[Task directions] Begin with the first line of the entries below and reproduce each line exactly, ending with the line that holds "Task: Click the printer".

• • • • • • •

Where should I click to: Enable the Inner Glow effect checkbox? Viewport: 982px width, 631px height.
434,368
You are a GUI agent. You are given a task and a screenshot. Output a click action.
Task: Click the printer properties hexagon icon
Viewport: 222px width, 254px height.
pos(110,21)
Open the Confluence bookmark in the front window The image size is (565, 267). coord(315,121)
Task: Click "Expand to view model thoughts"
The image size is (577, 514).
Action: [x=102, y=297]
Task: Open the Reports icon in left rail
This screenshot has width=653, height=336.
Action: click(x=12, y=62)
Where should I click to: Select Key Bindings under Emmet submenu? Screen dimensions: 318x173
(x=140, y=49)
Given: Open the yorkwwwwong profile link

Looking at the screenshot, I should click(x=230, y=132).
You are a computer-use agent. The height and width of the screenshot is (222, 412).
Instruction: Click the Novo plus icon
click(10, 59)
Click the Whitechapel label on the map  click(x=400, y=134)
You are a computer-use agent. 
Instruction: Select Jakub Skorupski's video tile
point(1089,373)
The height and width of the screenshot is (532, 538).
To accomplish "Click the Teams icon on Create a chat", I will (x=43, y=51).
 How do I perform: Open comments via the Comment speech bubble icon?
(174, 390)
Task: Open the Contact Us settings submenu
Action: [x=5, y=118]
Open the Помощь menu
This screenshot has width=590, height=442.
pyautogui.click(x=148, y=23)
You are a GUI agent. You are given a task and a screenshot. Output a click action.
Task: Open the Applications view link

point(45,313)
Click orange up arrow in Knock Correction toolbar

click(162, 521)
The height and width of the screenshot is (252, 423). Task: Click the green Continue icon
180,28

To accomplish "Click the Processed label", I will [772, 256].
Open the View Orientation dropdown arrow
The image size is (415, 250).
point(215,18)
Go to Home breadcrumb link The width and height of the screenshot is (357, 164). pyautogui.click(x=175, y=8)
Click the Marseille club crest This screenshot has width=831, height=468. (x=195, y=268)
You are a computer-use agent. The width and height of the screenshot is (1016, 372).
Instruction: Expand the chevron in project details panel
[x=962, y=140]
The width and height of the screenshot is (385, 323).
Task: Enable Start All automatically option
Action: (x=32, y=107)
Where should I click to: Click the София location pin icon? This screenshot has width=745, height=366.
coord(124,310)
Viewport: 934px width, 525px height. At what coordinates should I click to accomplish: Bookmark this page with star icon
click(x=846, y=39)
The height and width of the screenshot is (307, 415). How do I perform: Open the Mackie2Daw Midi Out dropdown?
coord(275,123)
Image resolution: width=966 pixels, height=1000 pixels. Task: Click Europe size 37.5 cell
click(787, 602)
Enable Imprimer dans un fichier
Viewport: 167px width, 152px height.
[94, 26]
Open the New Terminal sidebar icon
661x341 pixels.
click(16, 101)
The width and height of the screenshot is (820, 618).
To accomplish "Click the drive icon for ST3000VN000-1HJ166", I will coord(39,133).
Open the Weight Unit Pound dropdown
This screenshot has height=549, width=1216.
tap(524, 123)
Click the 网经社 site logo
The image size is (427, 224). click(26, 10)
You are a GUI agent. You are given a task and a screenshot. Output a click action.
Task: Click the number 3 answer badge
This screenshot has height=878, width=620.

• • • • • • •

[Worked solution]
Where should I click to: Enable the Inner Glow effect checkbox? Viewport: 982px width, 631px height.
434,368
You are a GUI agent. You are given a task and a screenshot. Output a click action.
Task: Click the printer properties hexagon icon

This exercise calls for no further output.